The politics of paranoia and paralogia
Posted by Chris J. Miller in Personal, Policy, PoliticsWhere did we leave off?
I was writing about the difficulty of finding something meaningful to say in the wake of all the full-time, professional political bloggers out there. Too often I feel like I’m just offering a synthesis of what others have said, rather than any new insight.
Perhaps I’m holding myself to an arbitrarily high standard. Posting seems easier on political discussion forums, where I can just spout off some quick impressions of the issue of the day without necessarily worrying about providing proper background and context for everything, and where the ebb and flow of responses from other posters guides the structure and flow of the discussion, rather than having to organize it entirely on my own. Nonetheless, I ramble on…

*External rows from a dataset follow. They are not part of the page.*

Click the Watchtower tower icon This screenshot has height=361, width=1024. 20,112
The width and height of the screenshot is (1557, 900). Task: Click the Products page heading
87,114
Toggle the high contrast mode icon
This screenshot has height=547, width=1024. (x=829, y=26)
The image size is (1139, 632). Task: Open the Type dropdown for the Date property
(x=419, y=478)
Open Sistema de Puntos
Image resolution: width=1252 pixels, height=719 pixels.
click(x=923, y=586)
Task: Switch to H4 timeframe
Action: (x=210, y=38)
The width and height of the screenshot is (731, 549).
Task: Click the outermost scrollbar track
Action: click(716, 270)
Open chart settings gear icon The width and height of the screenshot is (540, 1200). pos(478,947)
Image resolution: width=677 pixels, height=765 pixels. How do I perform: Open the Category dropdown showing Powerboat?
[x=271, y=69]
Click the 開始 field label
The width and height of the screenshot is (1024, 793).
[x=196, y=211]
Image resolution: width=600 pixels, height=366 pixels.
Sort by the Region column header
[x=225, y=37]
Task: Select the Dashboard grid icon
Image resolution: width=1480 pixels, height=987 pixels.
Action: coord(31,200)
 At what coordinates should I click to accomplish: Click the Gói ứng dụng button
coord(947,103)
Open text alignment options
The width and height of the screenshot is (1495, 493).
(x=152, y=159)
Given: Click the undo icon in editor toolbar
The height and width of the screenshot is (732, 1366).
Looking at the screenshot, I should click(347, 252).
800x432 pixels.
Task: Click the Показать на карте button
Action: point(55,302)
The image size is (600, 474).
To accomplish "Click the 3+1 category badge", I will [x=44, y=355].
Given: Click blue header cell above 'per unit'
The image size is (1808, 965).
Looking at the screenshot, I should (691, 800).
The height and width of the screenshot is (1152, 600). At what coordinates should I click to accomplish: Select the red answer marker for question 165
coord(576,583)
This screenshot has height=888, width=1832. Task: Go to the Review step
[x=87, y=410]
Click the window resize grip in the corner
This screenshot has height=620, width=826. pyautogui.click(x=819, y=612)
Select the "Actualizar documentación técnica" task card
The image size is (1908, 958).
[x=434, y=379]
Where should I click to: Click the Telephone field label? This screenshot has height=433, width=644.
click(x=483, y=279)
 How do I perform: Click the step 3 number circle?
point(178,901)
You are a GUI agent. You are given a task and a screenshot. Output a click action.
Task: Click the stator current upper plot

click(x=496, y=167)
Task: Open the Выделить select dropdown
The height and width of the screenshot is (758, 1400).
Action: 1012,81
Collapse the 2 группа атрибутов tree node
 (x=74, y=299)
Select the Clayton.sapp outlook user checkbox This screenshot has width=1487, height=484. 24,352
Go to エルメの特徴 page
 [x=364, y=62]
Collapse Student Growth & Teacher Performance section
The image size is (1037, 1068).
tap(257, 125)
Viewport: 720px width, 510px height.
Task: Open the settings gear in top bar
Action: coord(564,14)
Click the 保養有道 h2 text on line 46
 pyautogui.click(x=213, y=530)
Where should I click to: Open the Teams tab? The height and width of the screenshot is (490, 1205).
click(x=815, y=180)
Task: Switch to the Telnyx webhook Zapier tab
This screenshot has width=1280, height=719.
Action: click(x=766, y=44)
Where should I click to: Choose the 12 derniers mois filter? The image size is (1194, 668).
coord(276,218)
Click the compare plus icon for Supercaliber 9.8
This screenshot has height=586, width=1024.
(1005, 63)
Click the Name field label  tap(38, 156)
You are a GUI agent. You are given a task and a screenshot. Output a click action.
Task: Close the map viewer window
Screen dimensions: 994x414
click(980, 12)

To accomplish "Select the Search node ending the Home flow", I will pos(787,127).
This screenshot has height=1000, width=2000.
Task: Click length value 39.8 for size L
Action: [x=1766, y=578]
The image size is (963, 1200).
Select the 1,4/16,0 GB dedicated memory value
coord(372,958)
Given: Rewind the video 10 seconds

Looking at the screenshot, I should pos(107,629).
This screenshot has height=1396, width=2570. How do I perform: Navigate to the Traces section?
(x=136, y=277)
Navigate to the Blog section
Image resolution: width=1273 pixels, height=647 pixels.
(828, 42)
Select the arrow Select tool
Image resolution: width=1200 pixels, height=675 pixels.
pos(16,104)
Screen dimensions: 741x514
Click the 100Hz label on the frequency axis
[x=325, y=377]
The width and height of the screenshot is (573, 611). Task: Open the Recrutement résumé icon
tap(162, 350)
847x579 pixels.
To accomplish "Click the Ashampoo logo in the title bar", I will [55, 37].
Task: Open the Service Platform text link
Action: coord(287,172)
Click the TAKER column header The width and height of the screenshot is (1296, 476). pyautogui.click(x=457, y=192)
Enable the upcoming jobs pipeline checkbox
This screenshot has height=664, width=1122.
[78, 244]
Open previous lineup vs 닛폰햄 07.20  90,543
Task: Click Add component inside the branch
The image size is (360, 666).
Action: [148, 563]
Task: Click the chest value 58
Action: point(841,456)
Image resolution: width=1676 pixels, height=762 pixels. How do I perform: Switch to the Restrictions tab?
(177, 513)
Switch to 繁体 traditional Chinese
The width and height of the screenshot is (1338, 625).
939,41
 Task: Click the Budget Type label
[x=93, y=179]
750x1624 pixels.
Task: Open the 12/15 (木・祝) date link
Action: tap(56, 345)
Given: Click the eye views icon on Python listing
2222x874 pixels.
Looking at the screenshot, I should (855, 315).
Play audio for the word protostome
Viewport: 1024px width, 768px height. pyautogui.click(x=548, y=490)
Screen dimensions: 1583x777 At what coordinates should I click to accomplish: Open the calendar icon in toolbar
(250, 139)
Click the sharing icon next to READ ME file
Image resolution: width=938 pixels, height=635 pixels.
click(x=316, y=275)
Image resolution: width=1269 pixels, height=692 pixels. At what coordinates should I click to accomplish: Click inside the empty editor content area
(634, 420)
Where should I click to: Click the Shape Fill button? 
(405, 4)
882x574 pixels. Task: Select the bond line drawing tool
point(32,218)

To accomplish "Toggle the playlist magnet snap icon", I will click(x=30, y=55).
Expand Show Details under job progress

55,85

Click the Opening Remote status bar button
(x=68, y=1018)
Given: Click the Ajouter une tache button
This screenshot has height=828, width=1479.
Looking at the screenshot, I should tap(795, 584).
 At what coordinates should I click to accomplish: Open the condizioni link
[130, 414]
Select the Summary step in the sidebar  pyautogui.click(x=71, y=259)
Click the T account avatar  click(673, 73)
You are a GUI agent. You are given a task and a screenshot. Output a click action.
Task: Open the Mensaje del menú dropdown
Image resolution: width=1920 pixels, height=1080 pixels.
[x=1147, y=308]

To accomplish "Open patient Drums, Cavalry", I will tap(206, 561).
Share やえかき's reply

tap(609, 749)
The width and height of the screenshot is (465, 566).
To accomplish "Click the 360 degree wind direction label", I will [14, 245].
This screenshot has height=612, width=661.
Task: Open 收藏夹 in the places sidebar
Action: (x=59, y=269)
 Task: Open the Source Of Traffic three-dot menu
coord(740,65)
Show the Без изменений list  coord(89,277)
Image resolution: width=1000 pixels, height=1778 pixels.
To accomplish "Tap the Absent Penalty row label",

Thus: I was also writing about the political environment in which the Obama administration operates, and the political pressures that have led the president to make some decisions that are very disappointing in the eyes of civil libertarians, and indeed of concerned citizens in general. Which, in the wake of events this past week relating to the disposition of prisoners at Guantanamo and elsewhere, leads us to the perplexing questions:
Why has Barack Obama backtracked so quickly from so many of the progressive policy expectations of his supporters?
and, moreover,
WHY does the mass media keep treating Dick Cheney as a credible public figure?
One of these questions may seem deeply relevant, the other facile… but the answers are connected at a deep level.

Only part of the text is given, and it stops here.